#### Excerpted data
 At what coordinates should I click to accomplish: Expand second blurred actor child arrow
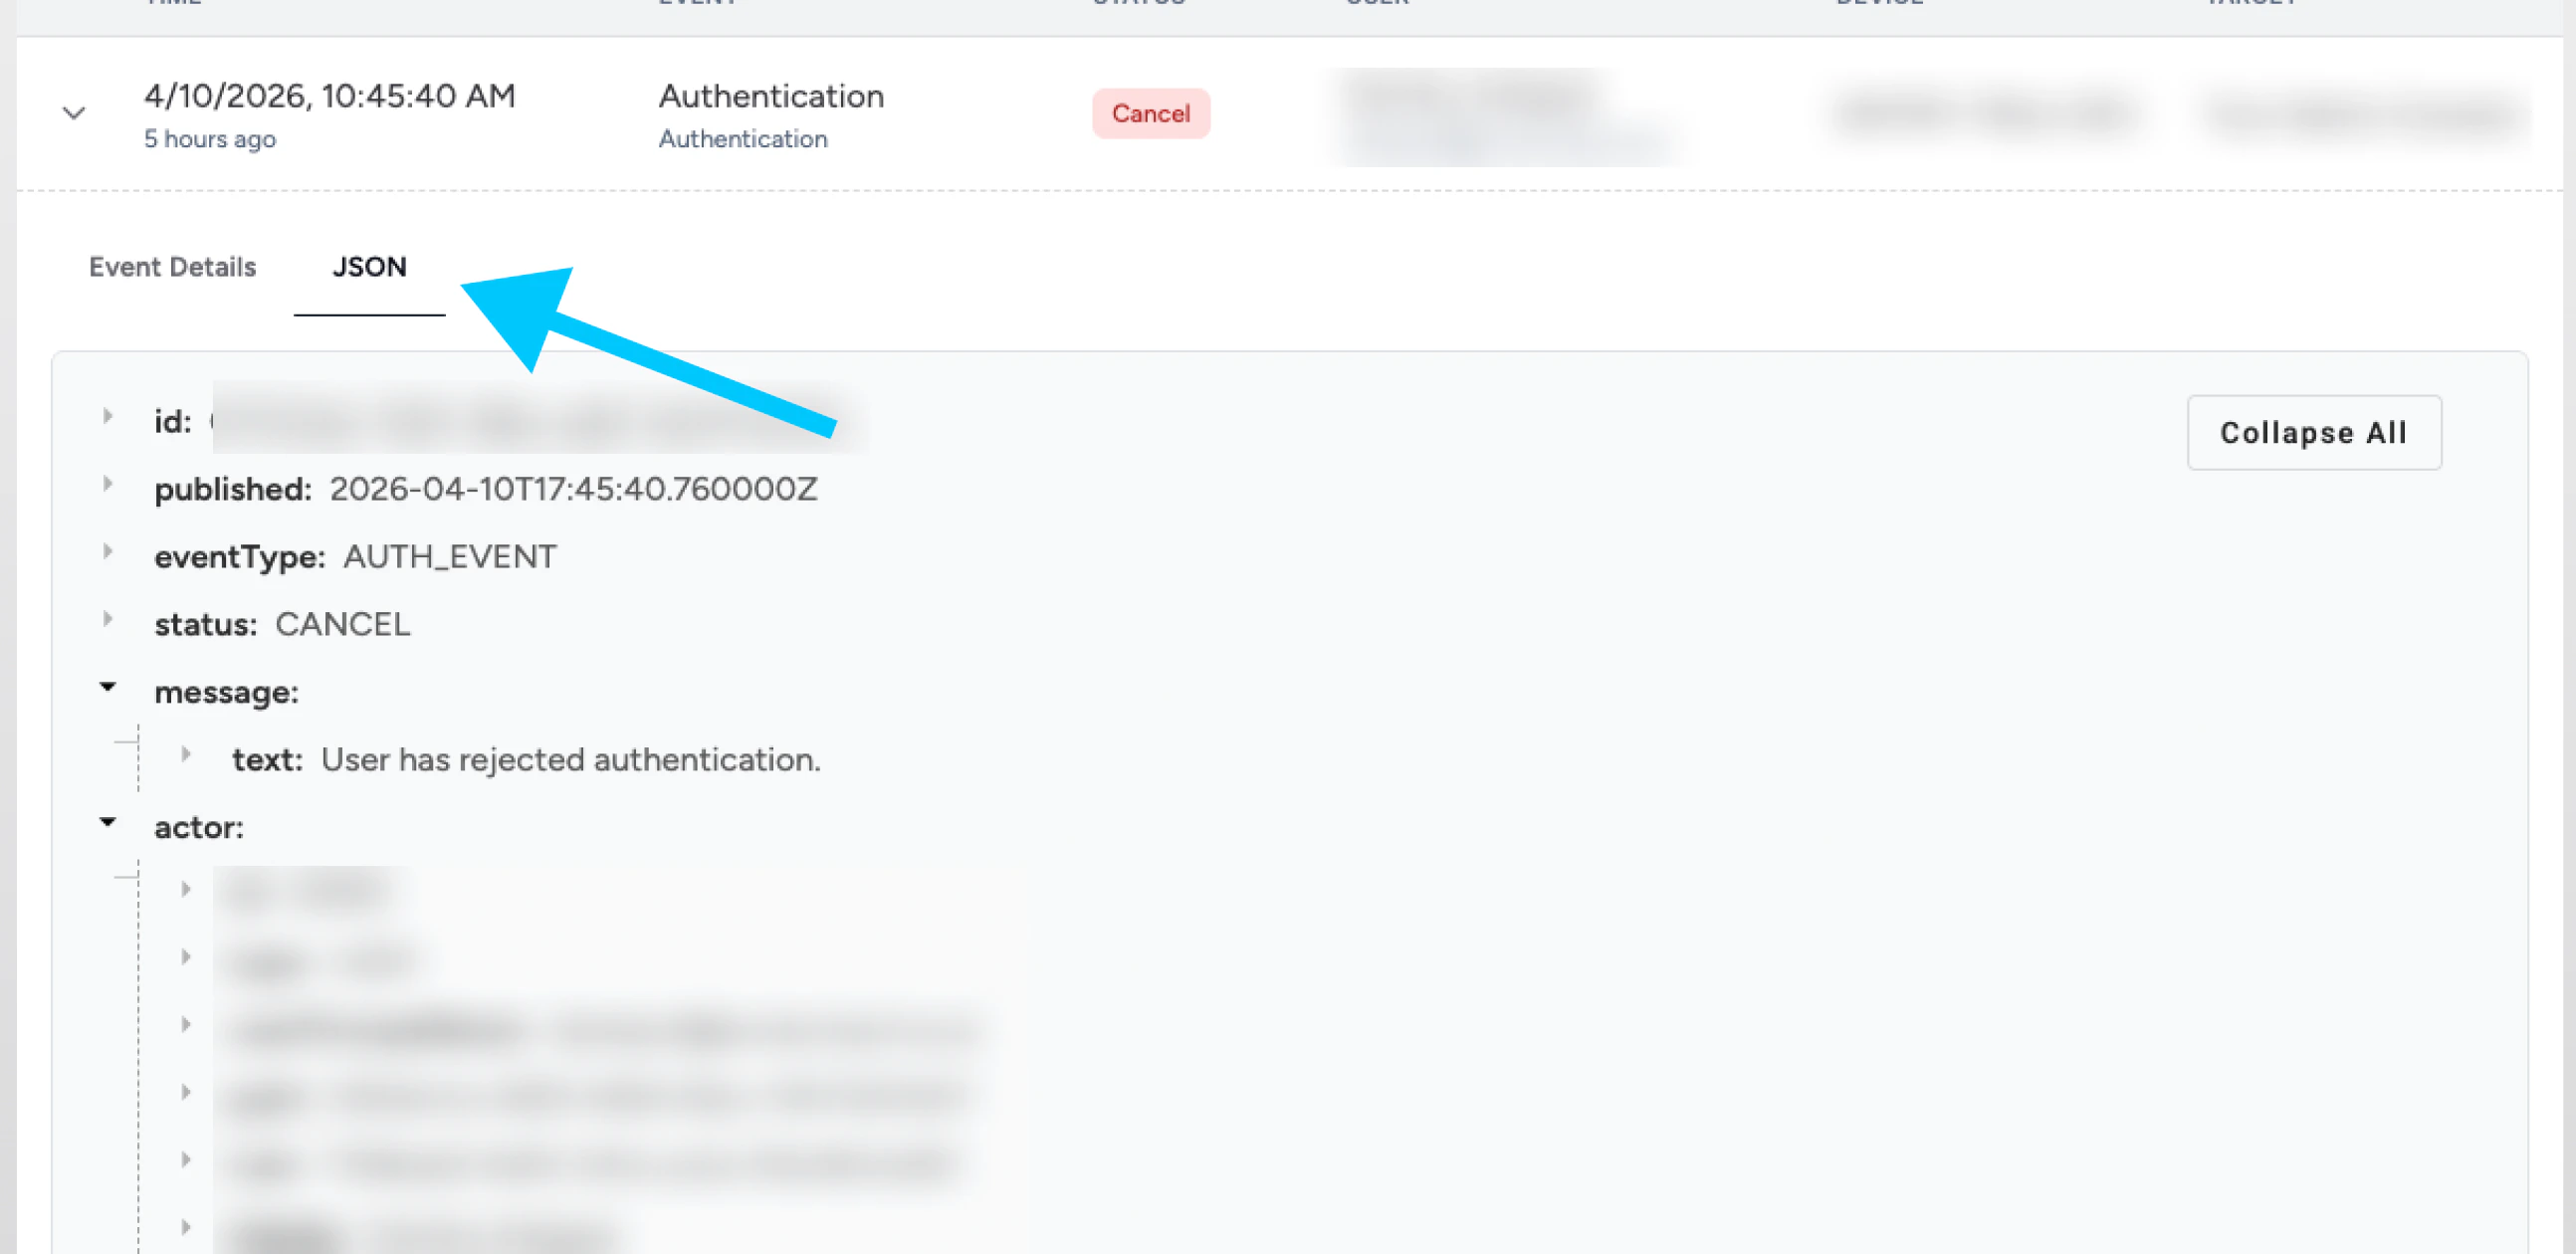tap(186, 957)
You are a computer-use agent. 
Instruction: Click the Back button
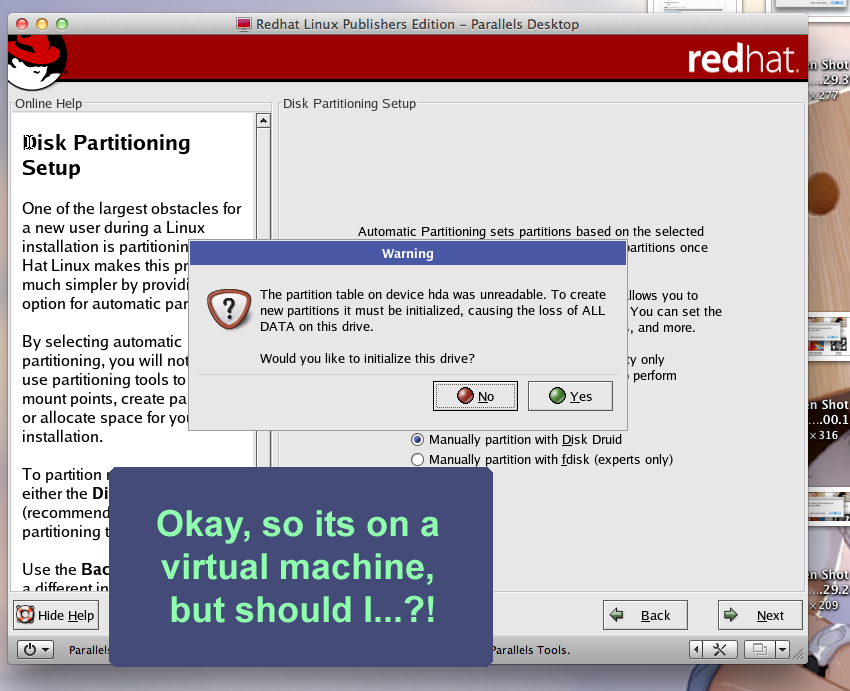[644, 615]
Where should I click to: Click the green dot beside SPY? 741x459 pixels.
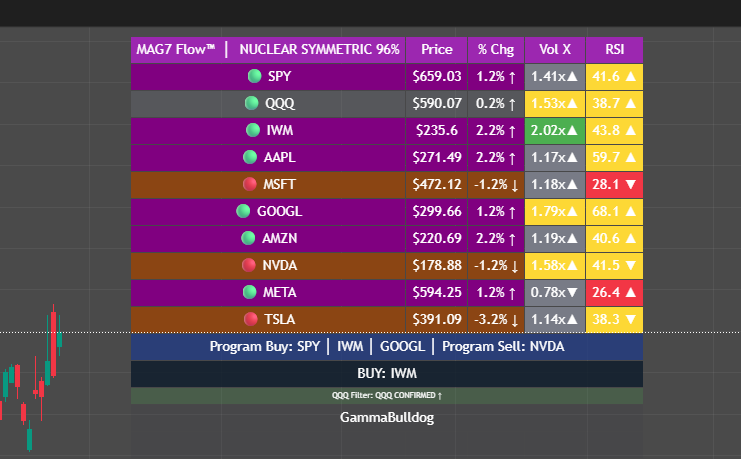(x=255, y=76)
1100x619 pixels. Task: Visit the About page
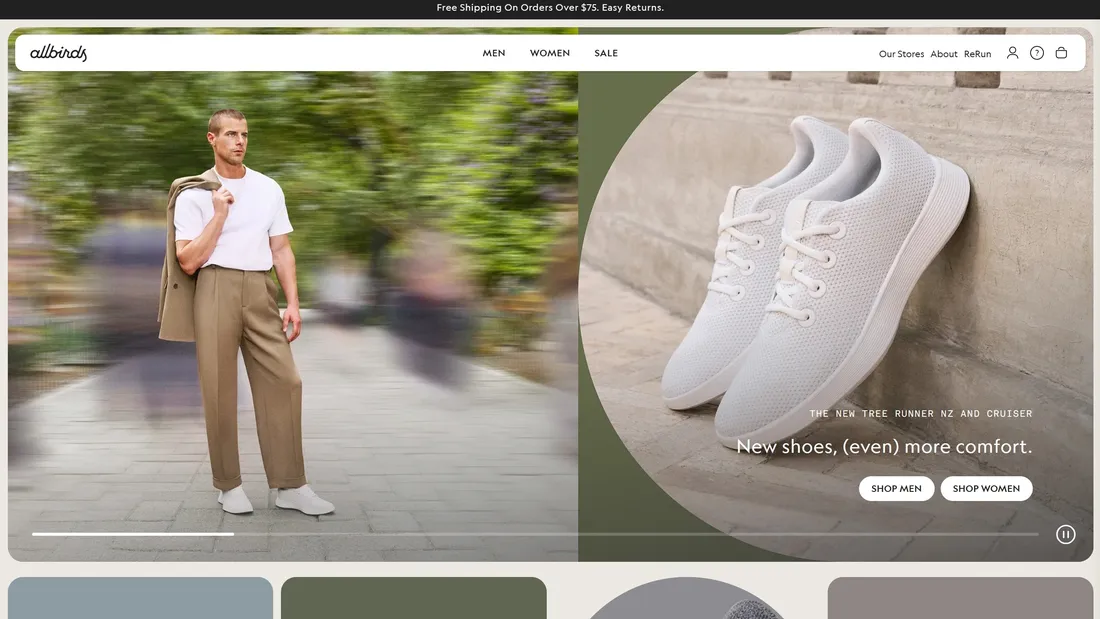(x=943, y=54)
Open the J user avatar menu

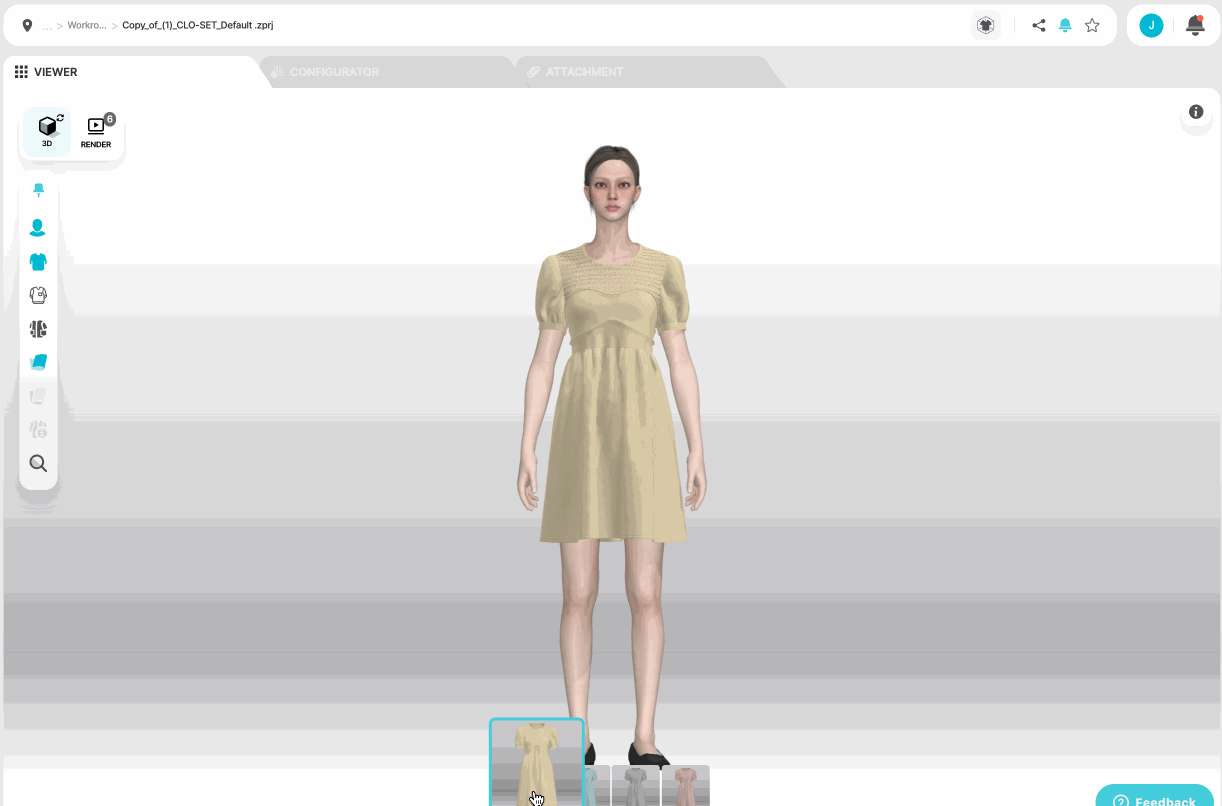coord(1151,25)
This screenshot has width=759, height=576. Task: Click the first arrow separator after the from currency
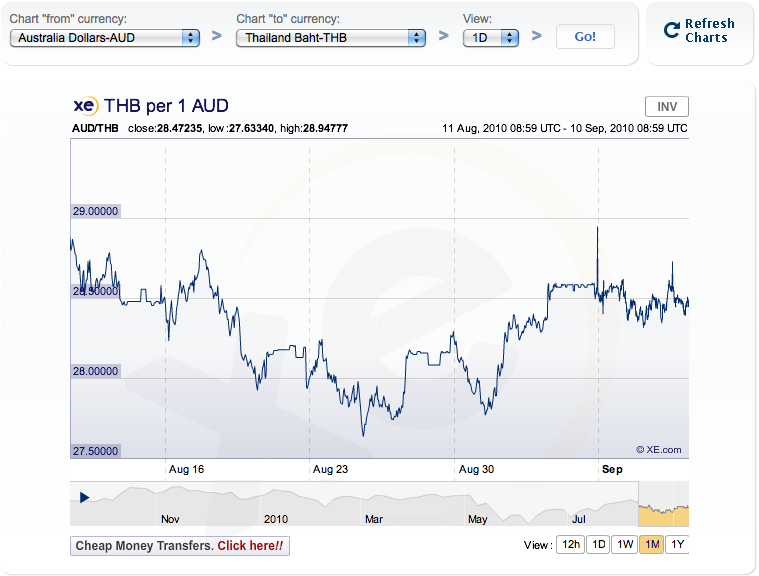click(x=217, y=37)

#### Your instructions
Your job is to restate, word for word, only the lines from the one holding "1100x619 pixels. Task: Visit the About page" through the end of the material; pictures stay out.

#### Answer area
1100x619 pixels. Task: Visit the About page
(x=943, y=54)
Open the J user avatar menu

coord(1151,25)
This screenshot has width=759, height=576. Task: Click the first arrow separator after the from currency
click(x=217, y=37)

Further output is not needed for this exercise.